The Oregon Health Authority will stick with one coordinated care organization to oversee Medicaid in Clatsop, Columbia and Tillamook counties.
The state intends to award a new five-year contract to Columbia Pacific Coordinated Care Organization, which has administered the Oregon Health Plan in the three counties since 2012. Greater Oregon Behavioral Health Inc. had partnered with Moda Inc. to compete for the contract, but the state opted for one organization for the region.
Coordinated care organizations function like regional health care managers, working with providers to improve prevention, manage chronic illness and contain costs in Medicaid, the health insurance program for the poor and disabled.
There are more than 24,000 patients on the Oregon Health Plan in the three counties.
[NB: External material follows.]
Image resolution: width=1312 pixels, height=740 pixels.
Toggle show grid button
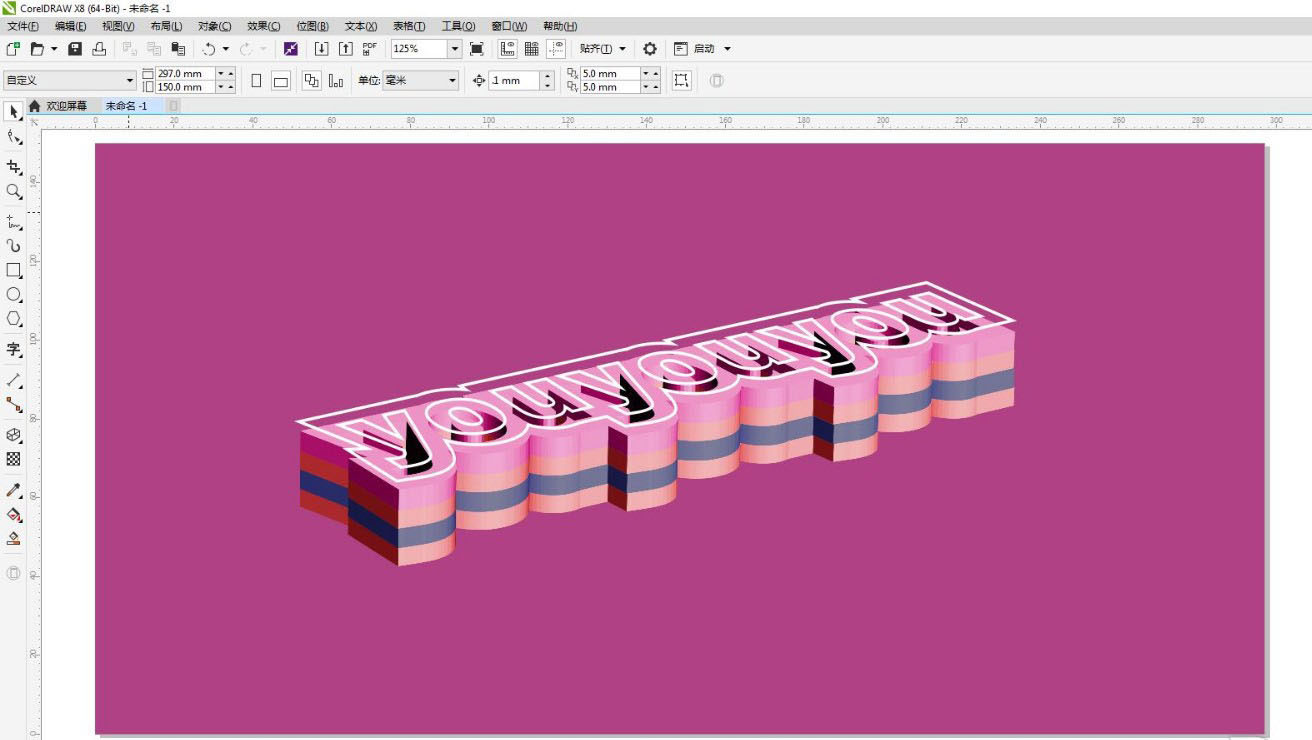[532, 49]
“We have a strong network of providers who partner with us for clinical innovation and integration and we work closely with members and community leaders to develop and implement our five-year regional health improvement plan,” Columbia Pacific CEO Mimi Haley said in a statement. “These partnerships are critical in propelling us ever forward to realize health transformation and investments in our rural communities.”
Columbia Pacific is a subsidiary of CareOregon, the state’s largest provider of Medicaid benefits. The new contract will take effect in January.
GOBHI and Moda had wanted to extend a successful partnership in Eastern Oregon to the North Coast. Moda also lost a bid to expand into Lane County.
“We’re disappointed,” said Kevin Campbell, the CEO of GOBHI. “We hoped for a different outcome and we’re evaluating just what this means.”
The state described the second phase of the coordinated care experiment as “CCO 2.0,” with greater expectations the reforms will lead to better health care outcomes and control spending. The new contracts cover nearly 1 million patients in the Oregon Health Plan and are worth more than $6 billion a year.
The state allowed competing coordinated care organizations to share oversight in some parts of Oregon, but not on the North Coast.
Evaluation results for the two bids showed a contrast between Columbia Pacific and GOBHI and Moda.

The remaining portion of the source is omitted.